Si la polygamie est un contrat vraiment librement accepté par toutes les parties, "en droit", il n'y aurait plus de problème moral, du point de vue de nos théories de la liberté individuelle reposant sur le consentement des contractants.

Mais en réalité, comment va-t-on évaluer que les épouses l'acceptent toutes librement ? Il faudrait qu'elles soient déjà autonomes (y compris financièrement) pour avoir une capacité réelle de refuser la nouvelle épouse (on peut supposer que s'il n'y a pas de mariage forcé, le refus serait plus facile pour la nouvelle épouse). Et même alors, il y aurait un chantage possible aux enfants et au divorce (tu dois accepter mon remariage sinon c'est toi qui me contrains à te quitter).

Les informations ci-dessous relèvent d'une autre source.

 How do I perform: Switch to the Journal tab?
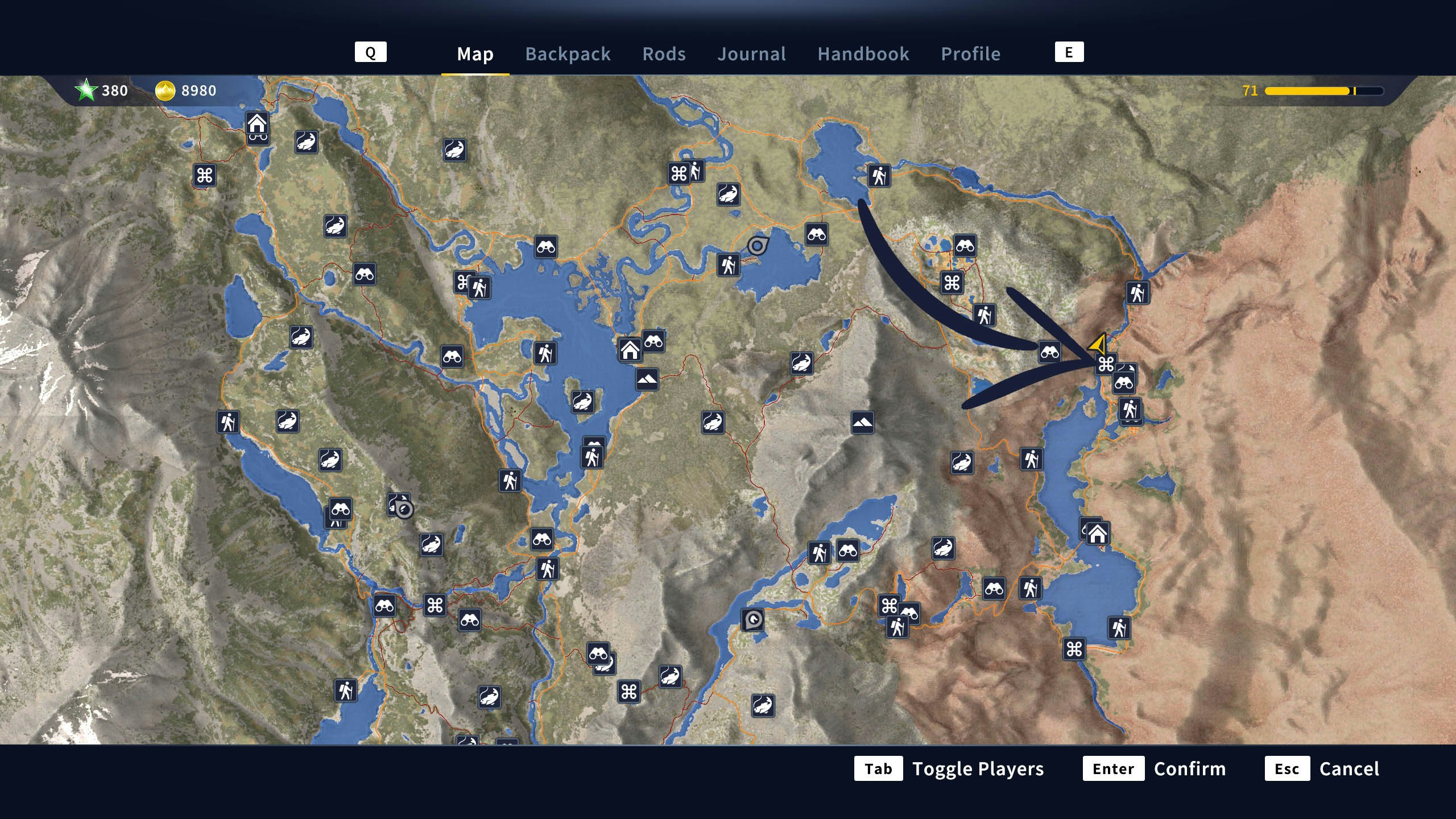pyautogui.click(x=752, y=53)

C'est peut-être une bonne illustration du problème inhérent à notre théorie contractualiste du consentement éclairé : nous pensons toujours que nous sommes libres dans les termes du contrats mais nous ne pouvons pas toujours établir les contraintes (de même que l'autorisation de l'euthanasie pourrait conduire à une norme d'obligation pour le médecin, malgré la clause de conscience).

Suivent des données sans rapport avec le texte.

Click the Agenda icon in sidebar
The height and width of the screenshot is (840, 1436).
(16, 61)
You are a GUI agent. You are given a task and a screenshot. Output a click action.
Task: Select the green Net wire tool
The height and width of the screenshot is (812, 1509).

  • Note (1) : Atrios aime le surnommer Lord Saletan (bien qu'il soit Texan et pas du tout britannique) à cause de son arrogance hautaine et peut-être de certains textes qui semblaient prendre au sérieux des liens entre race et QI -ce qui le conduisait à défendre moralement le métissage non comme un cliché multiculturel mais comme une sorte de plan eugéniste - Gladwell s'est moqué de lui à ce sujet.